═════ RECORDS TO USE

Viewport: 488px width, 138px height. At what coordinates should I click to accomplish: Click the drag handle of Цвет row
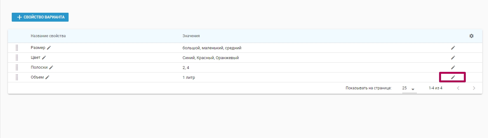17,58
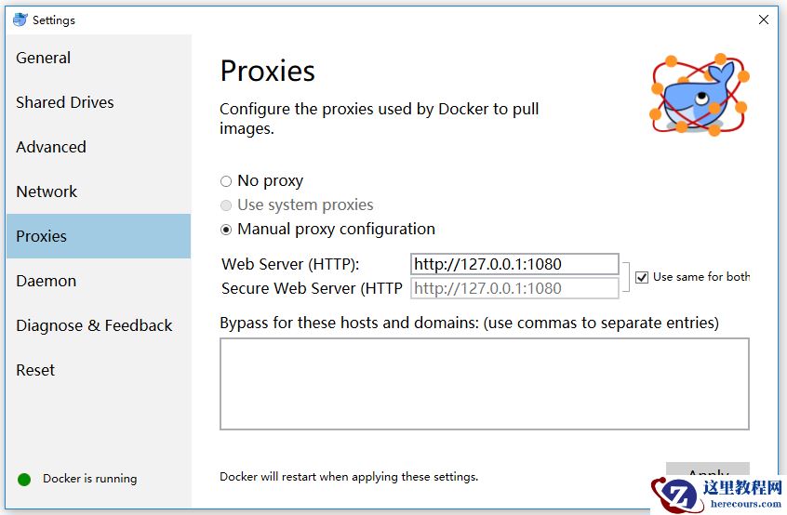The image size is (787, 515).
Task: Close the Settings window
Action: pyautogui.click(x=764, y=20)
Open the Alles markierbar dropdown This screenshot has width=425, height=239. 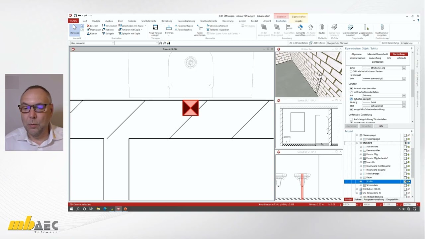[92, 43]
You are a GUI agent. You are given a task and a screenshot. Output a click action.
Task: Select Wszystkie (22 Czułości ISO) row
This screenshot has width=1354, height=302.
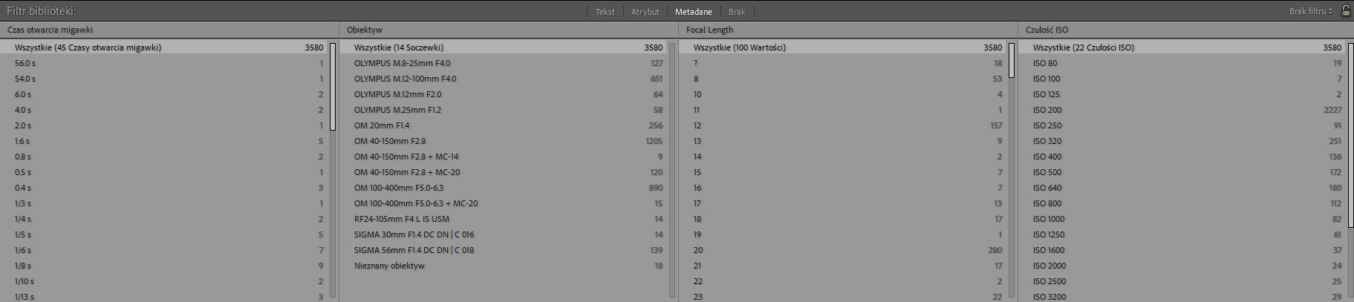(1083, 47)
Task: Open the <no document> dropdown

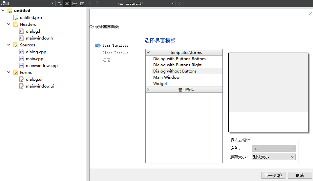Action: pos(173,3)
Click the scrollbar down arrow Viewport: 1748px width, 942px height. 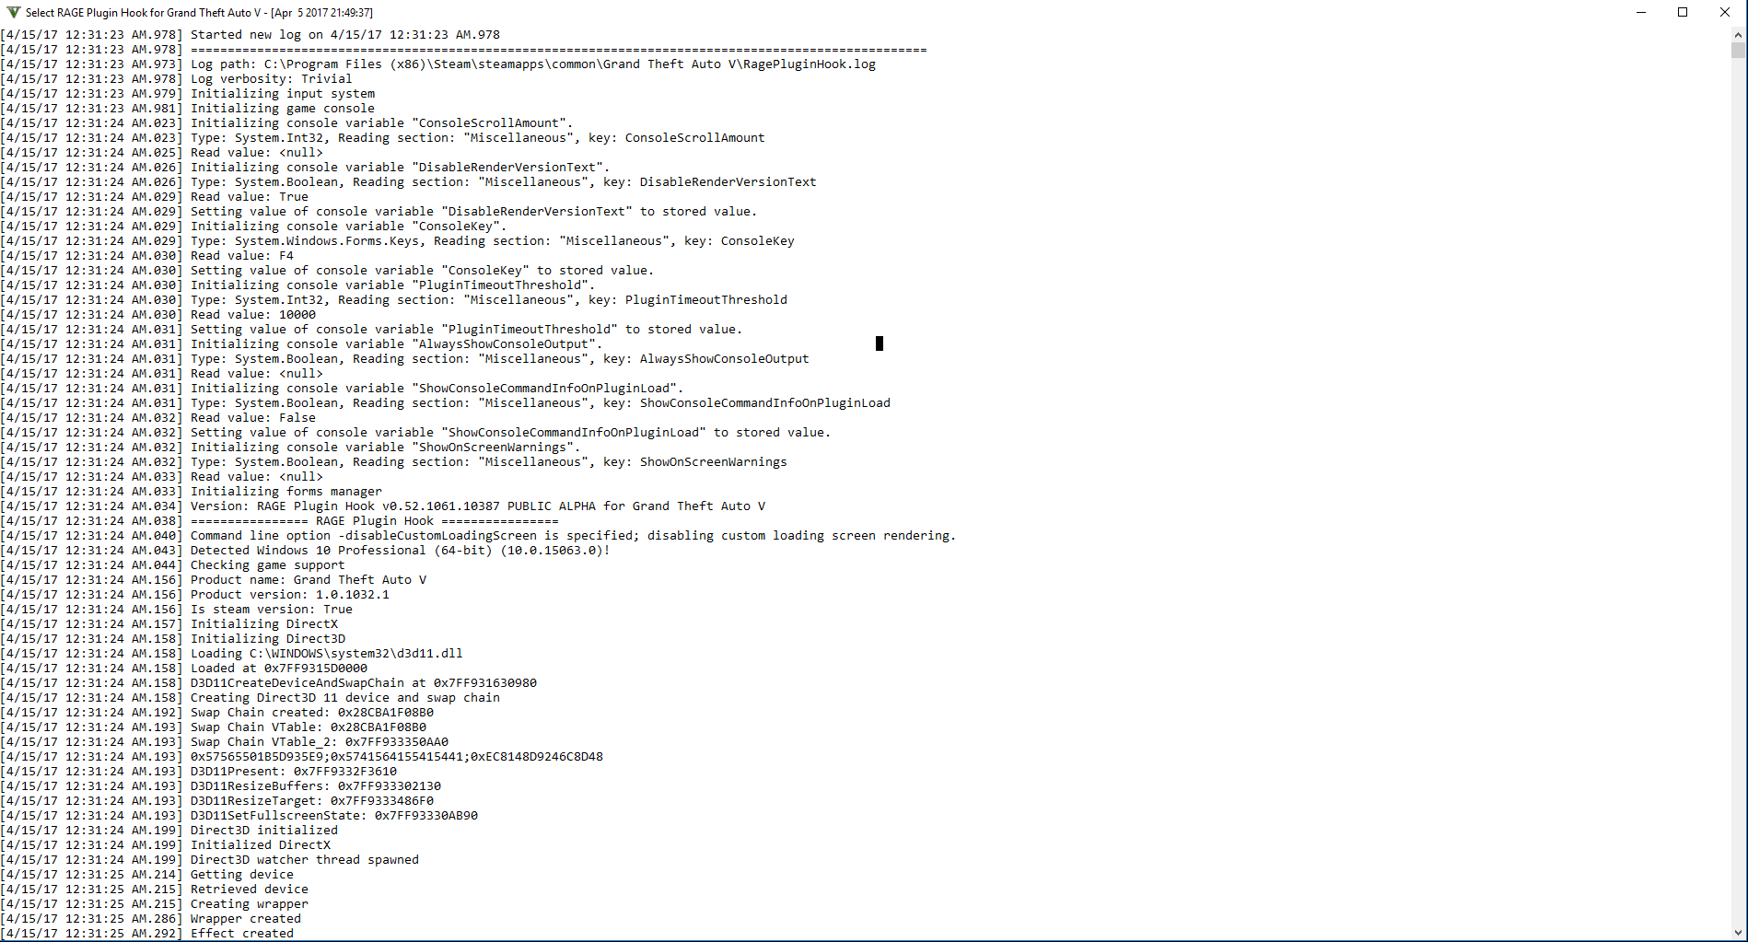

══════════

Print the lines from the one that contains "Task: Select Wszystkie (22 Czułości ISO) row" through the final line of the material above, exactly and only those, with pictures left out.

__SOLUTION TO THE EXERCISE__
Task: Select Wszystkie (22 Czułości ISO) row
This screenshot has width=1354, height=302.
(1083, 47)
Task: Open the <no document> dropdown

Action: pos(173,3)
Click the scrollbar down arrow Viewport: 1748px width, 942px height. 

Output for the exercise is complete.